Obituary: Roger Vivier

A CERTAIN mystery surrounded the person of the great French shoemaker Roger Vivier.

He had been a famous bottier - a French trade name that covers shoe as well as boot-making, in both of which forms he became an expert. Yet, on his death, few people knew who he was, or what he had been. He flitted in and out of the fashion worlds of Europe and America like a gilded dragonfly, shimmering with all the colours of the rainbow. A solid workman, dedicated craftsman but, like his best creations, almost illusory.

He had the good luck to be an orphan, brought up by an aunt who encouraged his early artistic tendencies. He started his multi-faceted career on the stage, as a supernumerary at the old Theatre de Belleville, where he met the Austrian theatrical designer and decorator Paul Seltenhenmammer, who persuaded him to take up design rather than drama. Vivier had attended the Ecole Nationale Superieure des Beaux-Arts for a brief studentship. He dropped out in order to devote himself to shoe creation as a humble apprentice in a relative's workshop.

Roger's first customers were Mistinguett and Josephine Baker. These music hall stars spread his name in the theatre world, allowing him to open his own atelier in 1937, on the Place Vendome, an expensive chocolate box of a jewellers' shop in the centre of Paris. After his founding of the Maison Vivier he became associated with all the leading dress designers: Christian Dior, Schiaparelli, Gres and the shoemaker Bally.

During the Second World War, he emigrated to the United States, where lack of suitable materials made him turn to the creation of unusually exquisite hats that somehow managed to defy wartime regulations.
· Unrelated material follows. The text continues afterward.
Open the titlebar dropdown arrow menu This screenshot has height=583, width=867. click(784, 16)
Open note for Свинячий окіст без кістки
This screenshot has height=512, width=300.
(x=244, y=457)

On his return to France after the Occupation, he found the Paris fashion scene in a ferment of creativity. The clodhopper wartime wooden soles were out, and a new elegance and sexiness returned to feminine footwear. Using skilfully engineered metal structures, Vivier produced graceful cantilever and lightweight shoes with a distinctive high stiletto heel, a style that changed women's appearance in a dramatic way, for they almost had to learn a new manner of walking and standing around. There had been previous attempts to popularise the dizzying heights of such heels, but they were not so well engineered and were made usually of wood, so that the most slender makes often snapped.
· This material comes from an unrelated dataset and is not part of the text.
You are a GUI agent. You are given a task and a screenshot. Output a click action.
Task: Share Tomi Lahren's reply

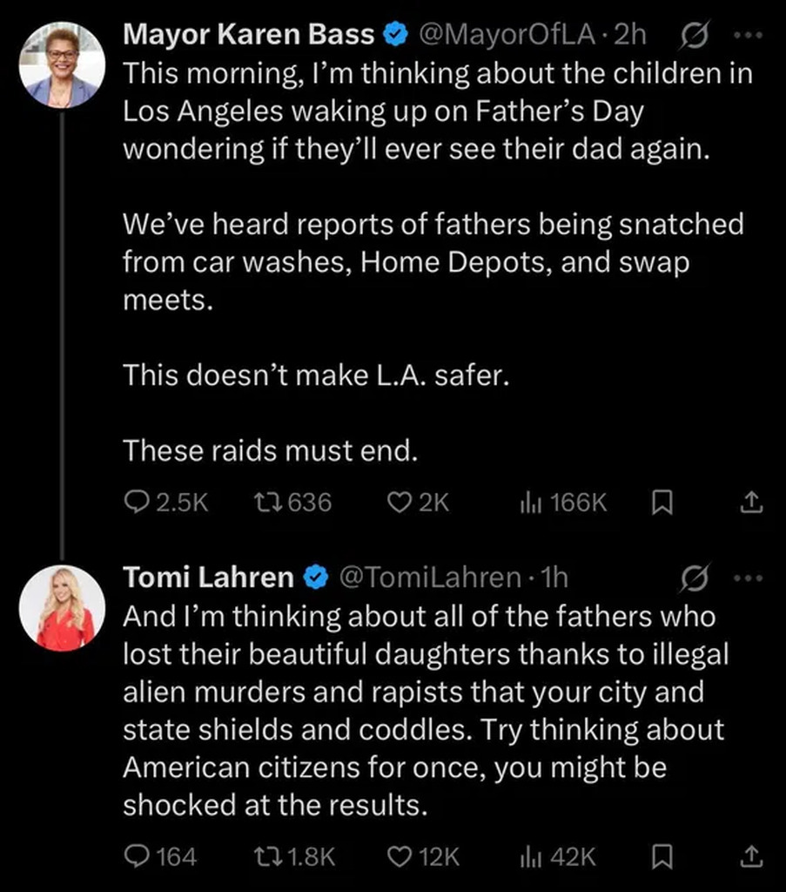(x=752, y=856)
Vivier made high heels that were no longer associated with fetishistic porno publications. They were intended to emphasise a lissom calf, a pert ankle clad in sheer silk or in the new nylon stockings. The seductive back seam with its expressive, subtly curved line was the perfect extension of the witty high-level heel and plunging instep descending into ten pretty toes. Such shoes improved a woman's entire silhouette.
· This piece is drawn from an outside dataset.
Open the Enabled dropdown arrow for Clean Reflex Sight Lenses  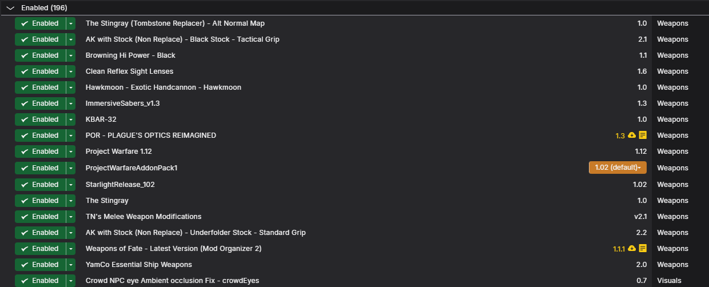(70, 71)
Vivier worked with all the top fashion houses - Pierre Balmain, Guy Laroche, Balenciaga, Nina Ricci. For Yves Saint Laurent he conceived in 1965, for the Mondrian dresses, square-heeled glace kid moccasins with Puritan-style bright metal buckles, best-sellers by the thousands for the rest of the Sixties. He also created true Sleeping Beauty slippers of crystal on decorative tinsel heels and African-style fetishistic sandals, the acme of refined taste.

His ultra-smart boutique on the Avenue Montaigne had to close down at the end of the Sixties, but he went on working, and became artistic director of Myris, where he invented the seamless plastic-soled and plastic-heeled sandal, one of the most popular examples of pop French footwear.

His clients ranged from superstars of cinema and theatre to pop idols and royalty: Marlene Dietrich wears his creations in Hitchcock's Stage Fright and other great stars like Ava Gardner, Elizabeth Taylor, Jeanne Moreau, Sophia Loren and Gina Lollobrigida were all shod by him. Vivier excelled himself when he created for the Queen's Coronation an exquisite pair of golden kid-skin shoes studded with three thousand tiny garnets. The Queen of Iran ordered hundreds of pairs of shoes from him in the Fifties, and among Imelda Marcos's notorious collection there were examples of his art.

Many of his shoes are now in fashion museums like the Musee Galliera museum of costume in Paris and even in art galleries like the Museum of Modern Art in New York. It was in that beautiful Paris museum that an exhibition in homage to Vivier's craft was held in 1987, drawing immense crowds.

Yet he remained an unobtrusive, modest person. I saw him once in his later years ambling along the streets of the old quarter of Toulouse, where he spent the happiest years of his life: a sweet, smiling "gentle man" walking on the arm of a faithful companion. He had at one time been married to Andree Fabre, by whom he had one son, but the marriage ended in an amicable divorce.

His decorations include Officier des Arts et des Lettres and the Medaille de Vermeil de la Ville de Paris. He was deeply interested in modern art and interior decoration, and to the end of his life continued sketching his unique, inspired, fairy-like fantasies.

James Kirkup

Roger Henri Vivier, shoemaker: born Paris 13 November 1903; married Andree Fabre (one son; marriage dissolved); died Toulouse 3 October 1998.